Whats your bird(s) flight status?

  • yes, my bird(s) are full-flight

    Votes: 558 66.3%
  • No, my bird(s) are clipped

    Votes: 59 7.0%
  • Some of my birds are clipped and some arent

    Votes: 144 17.1%
  • Im considering full-flight but my bird(s) are currently clipped

    Votes: 80 9.5%

  • Total voters
    841

DesertBird

Rollerblading along the road
Celebirdy of the Month
Avenue Spotlight Award
Joined
1/9/21
Messages
1,190
Location
NY, USA
Reply to DesertBird
I am sorry to find you had a terrible accident.
Thanks for your emoji
I am so glad you are able to be on the forum.
Love back to you.

Bev
I think you might have me confused with someone else. What accident?
 

Hobgoblin

Strolling the yard
Joined
10/31/21
Messages
134
Real Name
Cate
Both of ours came clipped. Hobs has since grown all his flight feathers and I’m so glad he has. He’s always been very adventurous and now when he gets himself in trouble he can fly his way out of them. He had a couple dramatic falls previously which hasn’t happened since. To be fair I was always far more traumatized by the tumbles than he ever was. Bogart will have to grow his back!
 

Amma

Checking out the neighborhood
Joined
3/14/24
Messages
2
Real Name
Trisha
Kiwi is a flighted parakeet who loves to fly fast and as close zooming and buzzing around and past me. I would never want her not to be able to fly.
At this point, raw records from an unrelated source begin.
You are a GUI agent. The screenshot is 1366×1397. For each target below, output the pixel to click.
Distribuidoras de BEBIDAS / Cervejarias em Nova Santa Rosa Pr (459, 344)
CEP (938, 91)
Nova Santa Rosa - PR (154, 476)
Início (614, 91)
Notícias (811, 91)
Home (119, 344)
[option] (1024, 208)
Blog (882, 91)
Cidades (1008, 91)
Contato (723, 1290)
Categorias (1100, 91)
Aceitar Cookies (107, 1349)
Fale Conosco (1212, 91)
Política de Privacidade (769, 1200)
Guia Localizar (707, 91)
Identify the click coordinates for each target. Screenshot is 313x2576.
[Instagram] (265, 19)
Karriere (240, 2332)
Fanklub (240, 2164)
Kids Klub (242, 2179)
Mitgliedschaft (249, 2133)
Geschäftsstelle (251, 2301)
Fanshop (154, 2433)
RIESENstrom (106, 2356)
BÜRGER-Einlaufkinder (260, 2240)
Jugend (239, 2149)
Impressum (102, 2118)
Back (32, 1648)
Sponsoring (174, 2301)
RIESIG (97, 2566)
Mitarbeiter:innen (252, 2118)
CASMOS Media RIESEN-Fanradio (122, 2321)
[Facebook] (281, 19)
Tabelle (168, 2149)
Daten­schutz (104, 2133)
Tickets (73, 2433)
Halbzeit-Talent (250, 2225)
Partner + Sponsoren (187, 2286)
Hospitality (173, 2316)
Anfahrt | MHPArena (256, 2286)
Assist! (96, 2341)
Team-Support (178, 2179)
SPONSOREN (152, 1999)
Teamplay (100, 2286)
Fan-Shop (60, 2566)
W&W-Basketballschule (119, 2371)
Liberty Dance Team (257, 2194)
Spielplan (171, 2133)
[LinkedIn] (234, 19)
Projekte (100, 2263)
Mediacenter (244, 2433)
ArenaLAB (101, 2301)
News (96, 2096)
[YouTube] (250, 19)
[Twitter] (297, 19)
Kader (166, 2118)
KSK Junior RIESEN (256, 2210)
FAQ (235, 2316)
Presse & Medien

I get so much joy in watching her and listening to her wings singing as she races around her territory.
 

Shezzie

Moving in
Joined
8/9/24
Messages
9
Real Name
Cheryl
Both of the galahs in my house are fully flighted Bobby is my sons and is 4 yrs old she just came back from a week living in the woods at the back of our house after escaping and flying 8 miles away and ziggy is 13 weeks and learning how to not crash land both do not know recall but training will start for both soon as my son is now allowing me near his bird lol .
 

Patioquail

Walking the driveway
Joined
5/3/24
Messages
277
Location
Central Florida
One of my cockatiels are fully flighted the other is new and came clipped but he is learning and slowly getting there his wings are starting to grow back out. Once his wings have grown I do not plan to ever clip him.
 

A.K

Jogging around the block
Joined
1/24/22
Messages
669
Spunky and Ollie have never been clipped. I most likely never will. The joy I get from seeing them fly is too much.
 

SelvaVerde

Strolling the yard
Joined
7/26/24
Messages
97
Real Name
David
My Timneh is clipped but she's still flying. She was fully flighted as were my other two (Blue Throated Macaw and Galah) right before we had to board them to go on vacation this past summer. I don't personally take chances with boarding and will clip my birds so they are retrievable in the event they get out of their cages, for example, while an employee is changing their food/water, etc. I feel safer that way. Prior to that and for the last several years I have allowed their feathers to grow in fully. But before that (when we lived in NY) they were always clipped. I have never, I have to say, seen a difference in their happiness or demeanor one way over the other. I think that (truthfully, I know) that being clipped made their lives better. They simply were able to be out more and had a better quality of life with us that they wouldn't have had if they were fully flighted. And, I was easily able to exercise them by getting them to flap their wings regularly. They always seemed to care more about where they were rather than how they got there. This is back then, of course, and lifestyles and logistics do matter and do change. We, as humans, tend to place a poetic meaning on flight (it's in our songs, etc.) but from all I have ever researched, it is simple locomotion (getting around) and if a bird can get around another way, nature is perfectly ok, as are birds, with losing the ability. Think of the Kakapo, or the Galapagos cormorant, both of which have lost the ability to fly recently in their evolutionary history. Nor does it seem that any of the adaptations we have been taught exist to facilitate flight, actually came about initially for that purpose (feathers, air sacs, gizzards, hollow bones, warm bloodedness, etc.). Not to debate the issue, but that is the current understanding of those adaptations.